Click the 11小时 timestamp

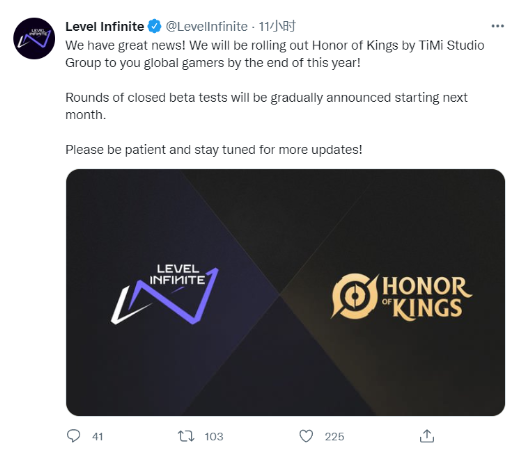(x=277, y=27)
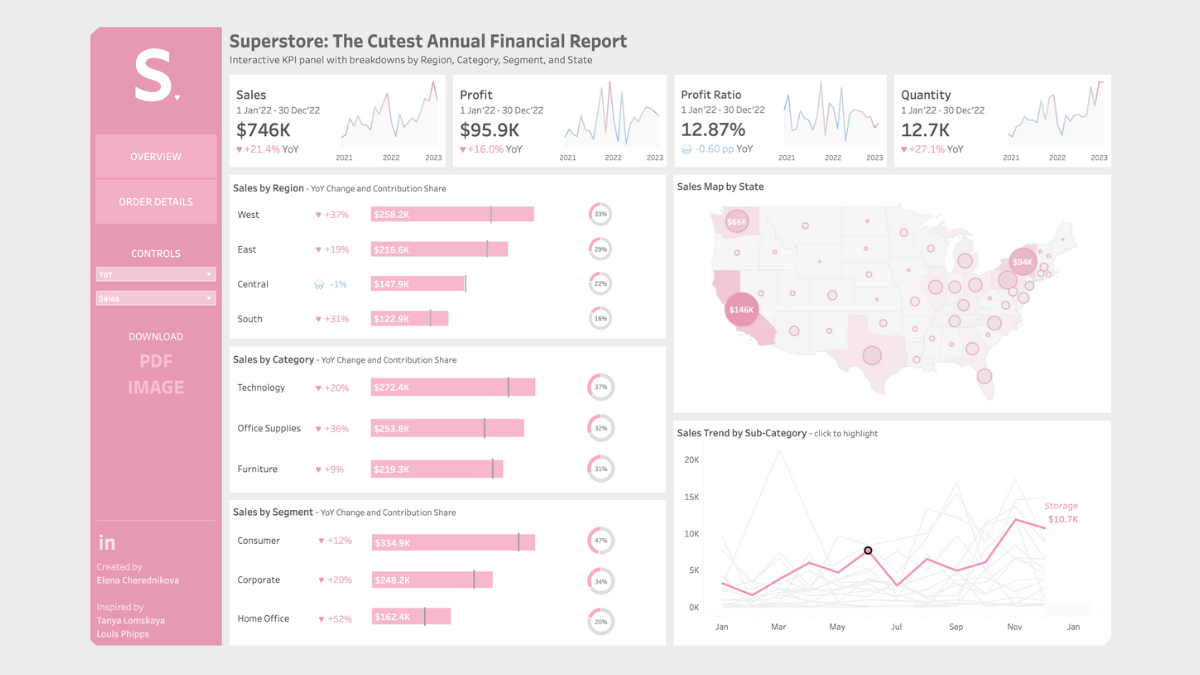
Task: Click the blue ice-cream icon beside Central
Action: pos(318,284)
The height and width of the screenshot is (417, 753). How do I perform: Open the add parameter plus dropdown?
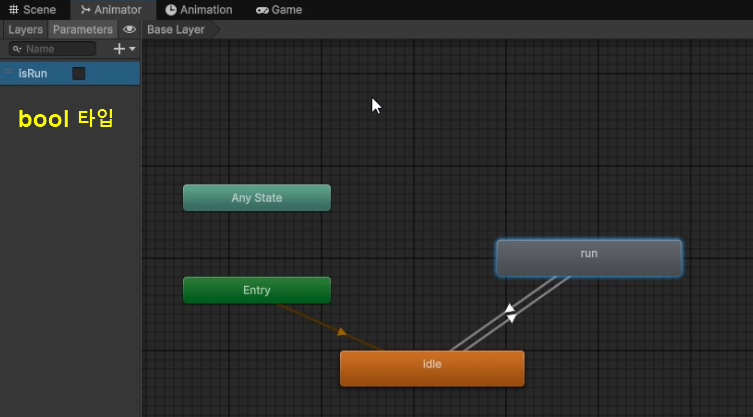(124, 49)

§

== WHAT YOU ARE ASKED TO DO ==
First drop every picture, then print the data above exactly as it stands.

== ANSWER TO THIS PROBLEM ==
Click the 11小时 timestamp

(x=277, y=27)
Task: Click the blue ice-cream icon beside Central
Action: pos(318,284)
The height and width of the screenshot is (417, 753). How do I perform: Open the add parameter plus dropdown?
(124, 49)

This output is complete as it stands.